GEKOZEN FRAGMENT:
+ + + + + + +
Bron: Gutiérrez-Reinoso MA, Aponte PM and García-Herreros M (2022). A review of inbreeding depression in dairy cattle: current status, emerging control strategies, and future prospects. Journal of Dairy Research 89, 3–12. https://doi.org/10.1017/ S0022029922000188
De melkveefokkerij heeft zich van oudsher geconcentreerd op relatief kleine aantallen topfokstieren als vaders van jonge stieren. Nu de generatie-intervallen korter worden en er meer stieren met een diverse afstamming met genomics worden getest, zoudn er ook meer stieren als vaders voor jonge stieren kunnen worden geselecteerd. Maar ondanks deze mogelijkeheid van genomic selection is hier de afgelopen jaren niets fundamenteel veranderd. Een relatief klein aantal “elite” stieren verwekt nog steeds deze jonge stieren. De door inteelt veroorzaakte negatieve gevolgen in de genenpool geven aanleiding tot bezorgdheid. De schadelijke effecten van niet-additieve genetische veranderingen zoals inteeltdepressie en dominantie zijn wijd verspreid, terwijl ze een negatieve invloed hebben op de melkproductie en de reproductieve eigenschappen.
In dit bovengenoemde overzichtsartikel werd de volgende inteeltdepressie in de melkproductie kenmerken gevonden per procent toename in respectievelijk de genomische inteelt en op stamboom gebaseerde inteelt: voor melkproductie -36,3 en -19,7 kg in 305 dagen van de lactatie, voor celgetal 0,86 en 0,52 CFU's , voor vetopbrengst -2,42 en -0,96 kg in 305 dagen en voor eiwitopbrengst -1,20 en -0,69 kg in 305 dagen. Op basis van de gemeten genomische inteelt is de inteeltdepressie dus groter dan op basis van de op de stamboom gebaseerde inteelt.
+ + + + + + +
Items uit een dataset
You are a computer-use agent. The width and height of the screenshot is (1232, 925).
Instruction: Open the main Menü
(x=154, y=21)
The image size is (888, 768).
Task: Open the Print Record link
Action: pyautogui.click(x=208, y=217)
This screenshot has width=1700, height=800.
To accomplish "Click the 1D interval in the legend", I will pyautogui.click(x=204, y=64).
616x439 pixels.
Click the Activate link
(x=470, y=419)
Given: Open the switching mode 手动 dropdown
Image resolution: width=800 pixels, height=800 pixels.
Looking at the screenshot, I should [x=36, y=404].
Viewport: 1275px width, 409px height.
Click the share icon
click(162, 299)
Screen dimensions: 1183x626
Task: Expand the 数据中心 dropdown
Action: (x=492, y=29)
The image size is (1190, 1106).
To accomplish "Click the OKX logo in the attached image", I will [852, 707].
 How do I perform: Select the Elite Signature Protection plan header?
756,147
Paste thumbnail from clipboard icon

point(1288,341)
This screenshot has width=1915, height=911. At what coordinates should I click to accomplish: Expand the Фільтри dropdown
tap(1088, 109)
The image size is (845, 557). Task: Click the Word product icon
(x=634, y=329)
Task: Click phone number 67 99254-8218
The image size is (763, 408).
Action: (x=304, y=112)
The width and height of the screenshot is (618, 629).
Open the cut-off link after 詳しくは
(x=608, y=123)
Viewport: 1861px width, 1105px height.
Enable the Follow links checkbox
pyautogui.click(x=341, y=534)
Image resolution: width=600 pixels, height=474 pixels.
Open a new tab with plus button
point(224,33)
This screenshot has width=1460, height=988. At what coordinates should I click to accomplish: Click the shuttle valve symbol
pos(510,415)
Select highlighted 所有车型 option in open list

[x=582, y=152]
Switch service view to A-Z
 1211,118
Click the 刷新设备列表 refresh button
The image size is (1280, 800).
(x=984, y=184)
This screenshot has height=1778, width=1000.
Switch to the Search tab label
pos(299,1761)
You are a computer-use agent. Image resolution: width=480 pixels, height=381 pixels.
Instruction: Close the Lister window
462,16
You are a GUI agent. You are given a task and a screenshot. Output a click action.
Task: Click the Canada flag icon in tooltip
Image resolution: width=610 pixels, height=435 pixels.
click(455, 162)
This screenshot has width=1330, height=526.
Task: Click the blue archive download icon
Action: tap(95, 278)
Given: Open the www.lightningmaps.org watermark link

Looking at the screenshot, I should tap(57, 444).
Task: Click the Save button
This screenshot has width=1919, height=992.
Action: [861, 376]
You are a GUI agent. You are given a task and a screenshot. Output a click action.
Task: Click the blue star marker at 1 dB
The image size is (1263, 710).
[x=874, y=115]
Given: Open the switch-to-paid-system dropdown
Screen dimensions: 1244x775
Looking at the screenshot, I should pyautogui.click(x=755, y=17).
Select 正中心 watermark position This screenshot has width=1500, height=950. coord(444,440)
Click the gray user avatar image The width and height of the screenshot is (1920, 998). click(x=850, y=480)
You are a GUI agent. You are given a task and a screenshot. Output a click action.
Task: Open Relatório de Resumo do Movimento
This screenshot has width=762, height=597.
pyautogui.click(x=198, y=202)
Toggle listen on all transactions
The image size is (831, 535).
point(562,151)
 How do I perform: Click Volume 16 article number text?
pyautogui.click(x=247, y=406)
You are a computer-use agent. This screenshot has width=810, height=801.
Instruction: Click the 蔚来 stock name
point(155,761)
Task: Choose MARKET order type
+ + + + + + +
UIT TE VOEREN OPDRACHTEN:
1. Pas in de tekst over inteelt bij melkvee alles van "In dit bovengenoemde" tot en met "stamboom gebaseerde inteelt." aan door "genomische inteelt" te vervangen door "op DNA gebaseerde inteelt".
2. Hoeveel kilo daalt volgens de tekst over inteelt bij melkvee de melkproductie in 305 dagen van de lactatie per procent toename in genomische inteelt?
De lijst heb je voor de opdrachten niet nodig.

ANTWOORDEN:
1.
In dit bovengenoemde overzichtsartikel werd de volgende inteeltdepressie in de melkproductie kenmerken gevonden per procent toename in respectievelijk de op DNA gebaseerde inteelt en op stamboom gebaseerde inteelt: voor melkproductie -36,3 en -19,7 kg in 305 dagen van de lactatie, voor celgetal 0,86 en 0,52 CFU's , voor vetopbrengst -2,42 en -0,96 kg in 305 dagen en voor eiwitopbrengst -1,20 en -0,69 kg in 305 dagen. Op basis van de gemeten op DNA gebaseerde inteelt is de inteeltdepressie dus groter dan op basis van de op de stamboom gebaseerde inteelt.

2. Met 36,3 kg.